JOB: Please render every line of the entries below as a numbered list, leaving out the blank lines.

PROVIDED INFORMATION:
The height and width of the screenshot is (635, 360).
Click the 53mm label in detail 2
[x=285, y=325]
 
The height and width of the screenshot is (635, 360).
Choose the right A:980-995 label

REPLY TO THE EXERCISE:
1. The height and width of the screenshot is (635, 360).
2. Click the 53mm label in detail 2
3. [x=285, y=325]
4. The height and width of the screenshot is (635, 360).
5. Choose the right A:980-995 label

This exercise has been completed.